In parallel, the application of genome-scale RNAi and CRISPR/Cas9 libraries to large genomically characterized panels of cancer cell lines provides a critical reference dataset for identifying rare tumor dependencies. Earlier work as part of Project Achilles demonstrated basic feasibility using RNAi and mapped dependencies at genome scale to 102 or 216 cell lines (Cheung et al., 2011; Cowley et al., 2014). In parallel, other efforts focused on individual tumor types, such as breast, pancreatic, and ovarian cancers (Marcotte et al., 2012, 2016). Recent proof-of-concept studies demonstrating the potential for large-scale application of CRISPR/Cas9 technology (Wang et al., 2015) have now been extended to 5 (Munoz et al., 2016), 14 (Wang et al., 2017), or 33 (Aguirre et al., 2016) cancer cell lines, leading to the discovery of PREX1 as an activator of MAPK signaling in Ras-driven acute myeloid leukemia cells, among other discoveries.

Several key principles have emerged from these studies that are relevant to rare tumors. Firstly, many clinically validated dependencies that arise from activated oncogenes (Weinstein, 2002) are readily recapitulated in these studies (Cheung et al., 2011). Thus, if a novel rare cancer model is found to be exquisitely dependent on a mutated oncogene, there may be strong rationale for therapeutic targeting of such oncogene. Second, expression-driven dependencies are prominent and include lineage-specifying transcription factors such as PAX8 and other master regulator genes (Marcotte et al., 2016; Cheung et al., 2011), suggesting potential to target the underlying tissue lineage for rare tumors in which such lineage is expendable. Also, partial copy number loss of certain genes renders cancer cells highly sensitive to further depletion (Nijhawan et al., 2012), suggesting therapeutic opportunities for rare tumors with hemizygous deletions.

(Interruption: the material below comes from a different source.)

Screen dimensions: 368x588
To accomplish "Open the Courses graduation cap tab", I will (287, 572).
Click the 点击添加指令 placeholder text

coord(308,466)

Lastly, these studies point to opportunities to target previously challenging loss-of-function events in cancer, by exploiting the concept of synthetic lethality (Kaelin, 2005). One example relates to CDKN2A deletion, which is a common alteration in multiple cancer lineages. The co-deletion of the enzyme methylthioadenosine phosphorylase (MTAP), which frequently co-occurs with CDKN2A loss due to their genomic proximity, confers selective dependence on the protein arginine methyltransferase 5 (PRMT5) gene (Kryukov et al., 2016; Mavrakis et al., 2016). Other examples include paralog dependencies (also called “collateral vulnerabilities”) in which the loss of one paralogous protein is associated with a dependency on another. Examples include the ARID1B dependency in ARID1A-mutant cancers (Helming et al., 2014), the SMARCA2 vulnerability in SMARCA4-mutant cancers (Wilson et al., 2014), and the ENO2 vulnerability in glioblastomas with ENO1 deletion (Muller et al., 2012).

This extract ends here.